I think this then added some months to hardware still in development, which is why the "flood" looked too late and too little when other 3D chips launched. Nvidia on the other hand, had launched NV1 early with a different design philosophy. This put them out of phase with DX development anyway, so they were not thrown off by MS being assclowns and maybe had not soured relations by threatening lawyers, thus were able to swerve NV2 into synch with DX while everyone else was still thrashing around.
OpenGL on the other hand was a game of chicken...
An API designed by committee... yay 😒 ... it is/was huge, many features, covered most 3D graphics use cases, so was entirely too cumbersome for gaming in it's entirety. The game of chicken then, was picking the features that would be used in future games, and focusing on making those fast, while not implementing anything that was going to cost you silicon and heat and maybe not be used anyway. So gaming 3D boards were in wait and see mode, afraid to make too bold a move and end up with an unused feature that slowed the board down relative to competitors. Meanwhile professional 3D chips could do it all, or at least most of it, and were stuck with ponderous performance due to having to get the whole herd of elephants to dance the tango. 3DFX was established enough and didn't care enough due to having glide to fall back on, which was very GLish anyway, to worry about making a wrong move, so they could just go "well here's our miniGL subset, have fun"... so that ended up being the core subset of the standard everyone else stuck close to... but not necessarily how other cards would be best used.

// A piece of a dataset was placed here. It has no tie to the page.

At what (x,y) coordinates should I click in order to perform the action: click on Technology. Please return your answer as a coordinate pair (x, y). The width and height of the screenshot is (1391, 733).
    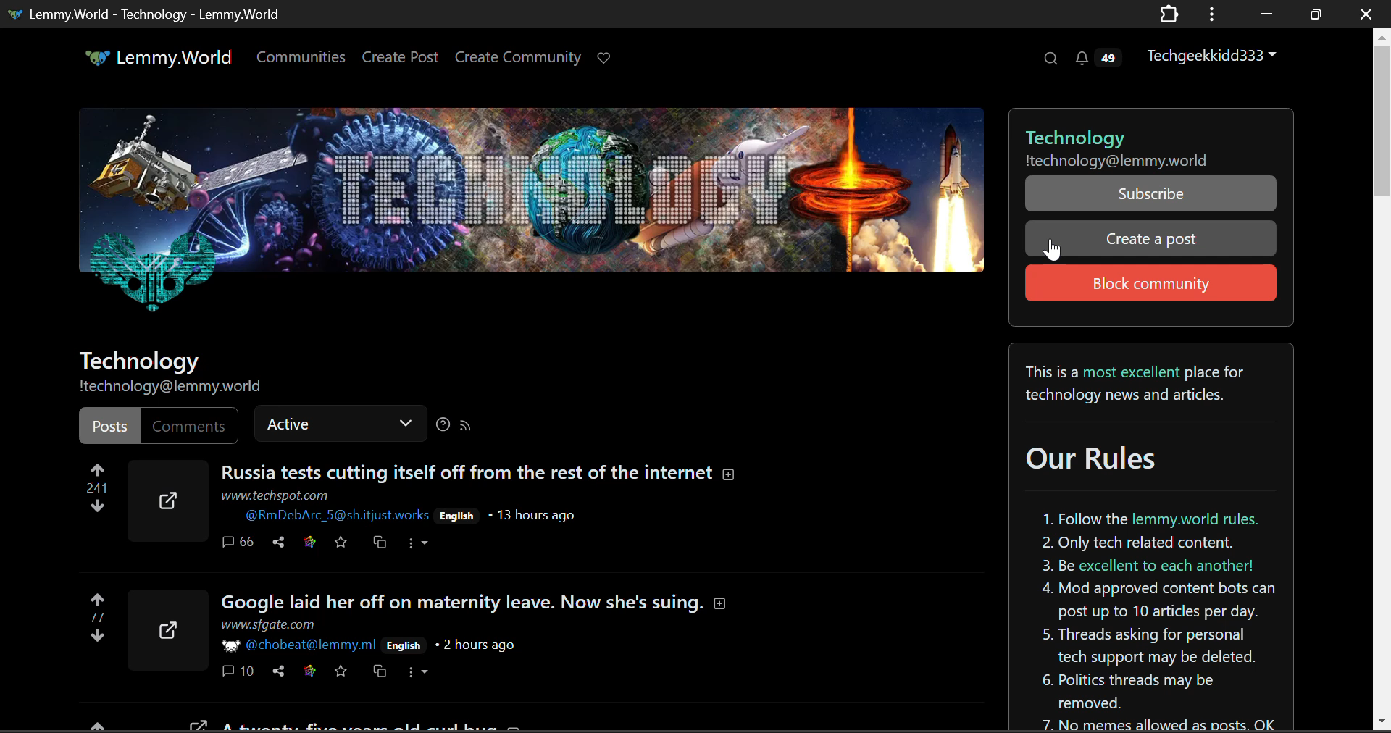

Anyway, I think the success of glide, the duplicitousness of Microsoft and the scary behemoth of OpenGL caused more resources than ultimately looked wise were devoted by other 3D companies to internal own API maintenance and development, as a hedge, which might have been redirected to improvement of windows DX drivers. But it probably looked at the time, that that also could be a fruitless path, where success was not guaranteed. Looking back it's easy to think that everything happened "on rails" bringing us to present day, "obviously DirectX was the way", but nothing ever happens like that. There were hardcore DOS gamers in 1998 still who thought DX was a steaming pile that would never get anywhere (It's was kinda 3DFX's core market)
edit: Typo above, NV2 was kinda "more of the same" for different markets than NV1, the NV3 is where they swung back into PC 3D with the Riva 128
Unicorn herding operations are proceeding, but all the totes of hens teeth and barrels of rocking horse poop give them plenty of hiding spots.